[PEAK] DM refactoring and asynchrony (was Re: PEAK and Twisted, revisited)

Thu Apr 22 03:48:32 EDT 2004

Phillip J. Eby wrote:
> At 02:57 AM 4/20/04 -0400, Stephen Waterbury wrote:
> 
>> The OO/DM view vs. the FO/EC view seems to me a classical
>> dualism -- each of them valid/optimal for different use-cases,
>> operating on different views of the same underlying shared
>> data/model/state.  I'm guessing you agree -- am I right?
> 
> Maybe.  :)

Well, it made for a fun conversation anyway.  ;)

>> Your description of "FO" ... reminds me strongly of the formalism
>> of Description Logics ... [blah blah] ...
> 
> Formally, I would say that FO is roughly equivalent to the "domain 
> relational calculus", except that certain constraints defined by ORM and 
> FCO-IM require recursion, which I don't believe is technically possible 
> in the domain relational calculus.

That's intriguing -- I have no idea.

> Anyway, this is the same sort of first-order predicate logic that is the 
> basis of relational database theory, and logic languages like Prolog.

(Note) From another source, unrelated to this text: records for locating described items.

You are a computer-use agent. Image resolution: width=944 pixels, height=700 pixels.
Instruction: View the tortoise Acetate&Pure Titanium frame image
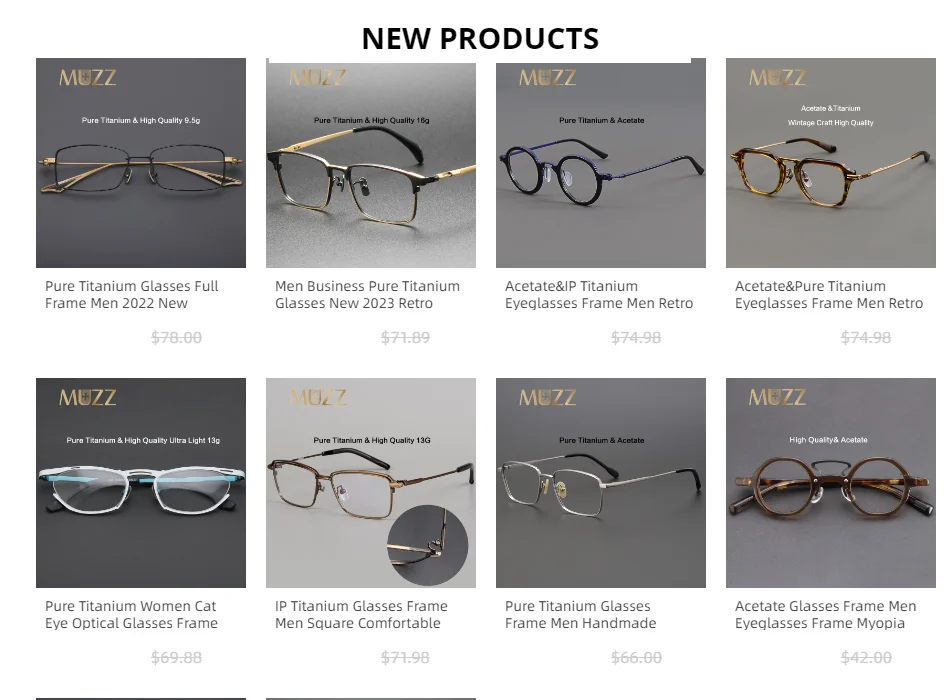click(x=831, y=163)
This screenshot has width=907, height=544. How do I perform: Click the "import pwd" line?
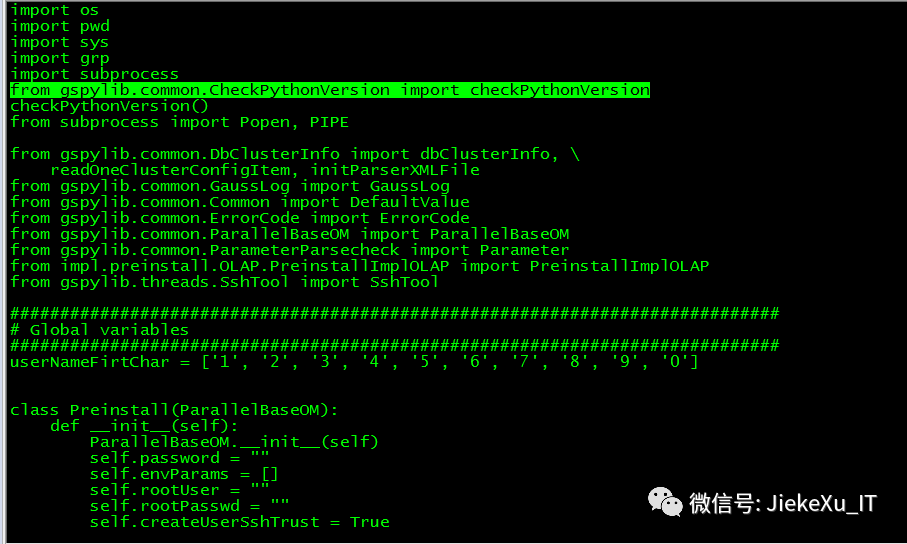59,26
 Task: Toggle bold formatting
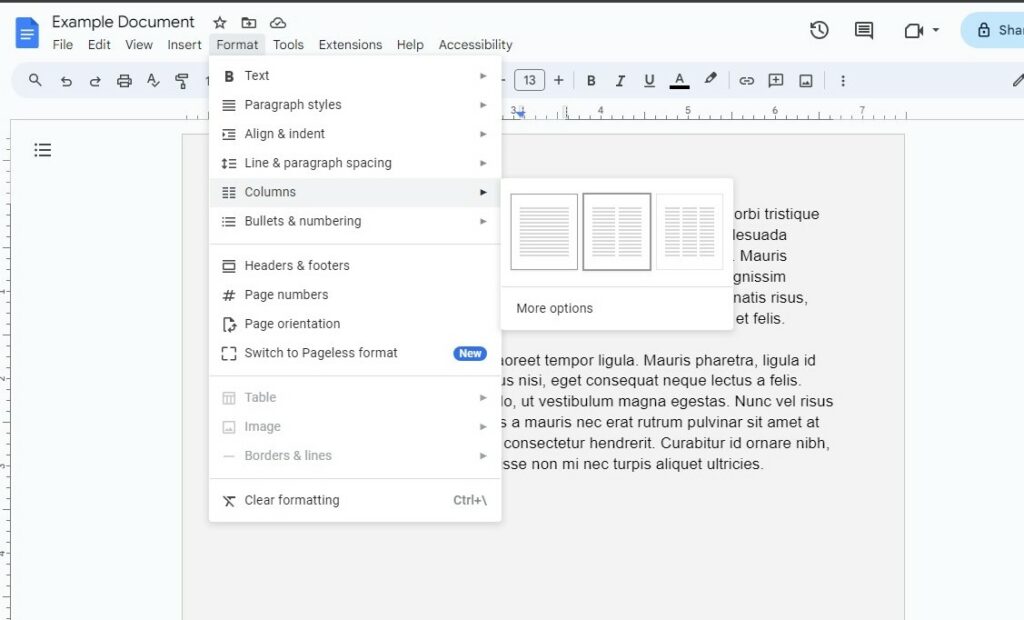tap(591, 80)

And also the basis of Description Logics.  A google on domain
relational calculus and description logics turned up this
paper:  http://www.upriss.org.uk/papers/dl99.pdf  ... which (upon a
quick browsing) looks like it has some interesting insights on
their relationship.  I'll have to read it when I'm awake.  :)

>> I'd like to help work on synthesizing the OO and FO approaches
>> at the MOF level ....
> 
> FYI, there's a group doing a business rules submission to OMG that's 
> based on a FO metamodel, and it includes a self-hosting metametamodel.

I'll have to look at that.  Wonder if it's related to the
"RuleML" stuff.

> I haven't read enough of it to really understand it, though.  
> Personally, I'm not sure how relevant a direct MOF mapping will be.

Me neither.  Actually, when I say "MOF", I confess to using the
term rather loosely -- I really just mean some kind of Super
Meta Facility (probably more general than the OMG's MOF ;).
[warning:  danger of high winds due to excessive hand-waving ...]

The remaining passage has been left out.